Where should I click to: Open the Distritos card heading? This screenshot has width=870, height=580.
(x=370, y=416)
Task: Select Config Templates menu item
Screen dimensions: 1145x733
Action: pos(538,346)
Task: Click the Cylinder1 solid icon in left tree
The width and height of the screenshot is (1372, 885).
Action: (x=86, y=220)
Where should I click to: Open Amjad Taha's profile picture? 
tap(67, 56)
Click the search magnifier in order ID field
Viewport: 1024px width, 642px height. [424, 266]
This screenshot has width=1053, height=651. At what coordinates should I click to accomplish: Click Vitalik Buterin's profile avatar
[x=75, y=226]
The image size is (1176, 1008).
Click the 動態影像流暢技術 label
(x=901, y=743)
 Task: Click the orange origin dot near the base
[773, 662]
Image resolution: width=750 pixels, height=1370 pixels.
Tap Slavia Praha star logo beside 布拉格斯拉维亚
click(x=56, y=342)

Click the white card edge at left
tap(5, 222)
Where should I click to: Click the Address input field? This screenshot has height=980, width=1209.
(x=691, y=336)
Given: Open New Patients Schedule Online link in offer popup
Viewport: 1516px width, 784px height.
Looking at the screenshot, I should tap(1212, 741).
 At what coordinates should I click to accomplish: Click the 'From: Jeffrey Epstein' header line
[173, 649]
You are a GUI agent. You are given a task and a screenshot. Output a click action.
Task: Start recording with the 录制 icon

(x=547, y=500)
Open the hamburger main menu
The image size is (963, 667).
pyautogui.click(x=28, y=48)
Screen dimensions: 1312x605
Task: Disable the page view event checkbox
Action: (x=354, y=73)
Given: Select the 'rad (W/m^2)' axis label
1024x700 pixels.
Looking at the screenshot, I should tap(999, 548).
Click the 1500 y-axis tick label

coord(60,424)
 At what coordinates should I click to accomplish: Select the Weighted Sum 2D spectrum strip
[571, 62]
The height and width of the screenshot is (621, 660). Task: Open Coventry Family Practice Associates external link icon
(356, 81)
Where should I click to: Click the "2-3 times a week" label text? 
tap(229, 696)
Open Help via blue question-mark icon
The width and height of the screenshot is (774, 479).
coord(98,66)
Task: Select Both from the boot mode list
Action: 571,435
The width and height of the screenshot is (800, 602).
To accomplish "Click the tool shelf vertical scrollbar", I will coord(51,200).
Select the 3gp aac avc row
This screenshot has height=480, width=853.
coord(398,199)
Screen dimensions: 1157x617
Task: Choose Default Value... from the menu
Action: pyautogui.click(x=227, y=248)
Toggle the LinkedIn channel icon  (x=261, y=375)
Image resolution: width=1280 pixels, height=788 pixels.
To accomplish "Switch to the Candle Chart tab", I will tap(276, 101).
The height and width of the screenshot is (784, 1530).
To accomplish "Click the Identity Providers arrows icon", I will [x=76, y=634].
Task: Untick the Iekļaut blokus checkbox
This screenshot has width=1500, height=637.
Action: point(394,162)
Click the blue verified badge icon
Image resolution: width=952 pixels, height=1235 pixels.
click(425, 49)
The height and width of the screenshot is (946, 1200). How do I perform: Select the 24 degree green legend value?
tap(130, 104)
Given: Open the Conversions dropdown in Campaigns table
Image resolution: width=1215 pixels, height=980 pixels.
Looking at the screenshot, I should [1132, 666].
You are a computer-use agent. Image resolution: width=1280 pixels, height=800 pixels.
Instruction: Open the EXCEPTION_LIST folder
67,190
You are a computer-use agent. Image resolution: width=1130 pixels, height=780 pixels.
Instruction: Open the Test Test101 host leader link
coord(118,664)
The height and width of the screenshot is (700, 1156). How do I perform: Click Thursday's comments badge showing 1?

## AIM OF THE EXERCISE
Retype, exactly and in full, the lines above from the one containing "Task: Click the orange" through the one containing "Given: Open New".

## EXPECTED OUTPUT
 Task: Click the orange origin dot near the base
[773, 662]
Image resolution: width=750 pixels, height=1370 pixels.
Tap Slavia Praha star logo beside 布拉格斯拉维亚
click(x=56, y=342)

Click the white card edge at left
tap(5, 222)
Where should I click to: Click the Address input field? This screenshot has height=980, width=1209.
(x=691, y=336)
Given: Open New Patients Schedule Online link in offer popup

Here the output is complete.